### TEXT SEGMENT

Making Portfolio Changes During Challenging Market Environments
One of the best-known investment management mantras during difficult times is to “stay the course,” but what does that really mean for equity investors in the real world?
Though individual circumstances always vary, conventional wisdom dictates that your best bet during a stock market downturn is to leave your stock portfolio alone (don’t sell), and give the investments adequate recovery time before selling, which can take weeks, months or years. However, not all investors have the luxury of time, so what is the best “Plan B” if holding indefinitely isn’t an option in the short run? Let’s expand on these concepts.
The case for staying the course
First, there is a reason “staying the course” is widely accepted as the optimal investor response to a stock market downturn. It comes down to data. We have about eight decades of historical stock market returns – since the Great Depression in the 1930s – to inform us. That data overwhelmingly indicates that during a market downturn, regardless of duration, leaving a stock portfolio alone and refraining from selling stock during the down period yields superior results in two respects:
1. The portfolio recovers more quickly.
2. In percentage terms, the recovery is larger than if an investor had sold stocks when the market was down (thereby realizing a loss) and then bought stocks back at some point in the future when the market had sufficiently recovered.
What if staying the course isn’t an option?

######
### THE DATA

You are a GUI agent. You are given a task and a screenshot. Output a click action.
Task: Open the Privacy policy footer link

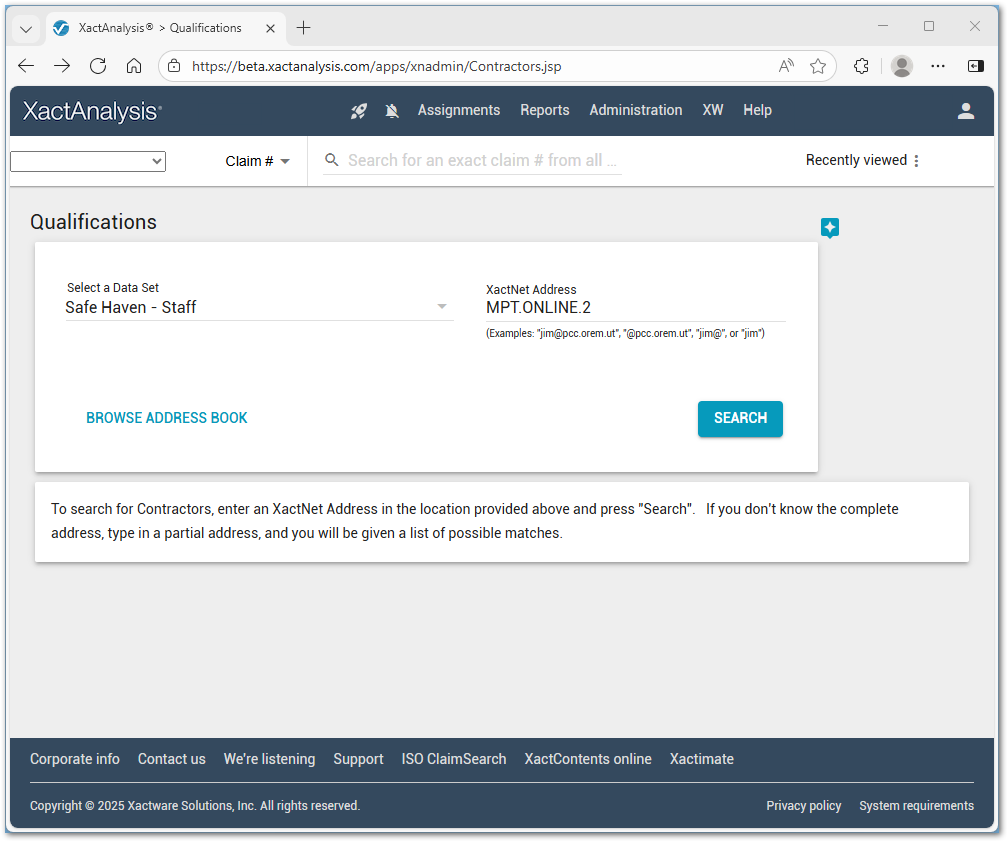coord(804,806)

######

▶ PROBLEMS TO WORK ON:
1. Render this sentence from the article on portfolio changes in Spanish: "We have about eight decades of historical stock market returns – since the Great Depression in the 1930s – to inform us."
2. Quote the article on portfolio changes from "Making Portfolio Changes" up to and including "the real world?".
Rely only on the article on portfolio changes and set the material aside.

▶ YOUR RESPONSES:
1. Tenemos unas ocho décadas de rendimientos históricos del mercado de valores (desde la Gran Depresión de la década de 1930) que nos sirven de guía.

2.
Making Portfolio Changes During Challenging Market Environments
One of the best-known investment management mantras during difficult times is to “stay the course,” but what does that really mean for equity investors in the real world?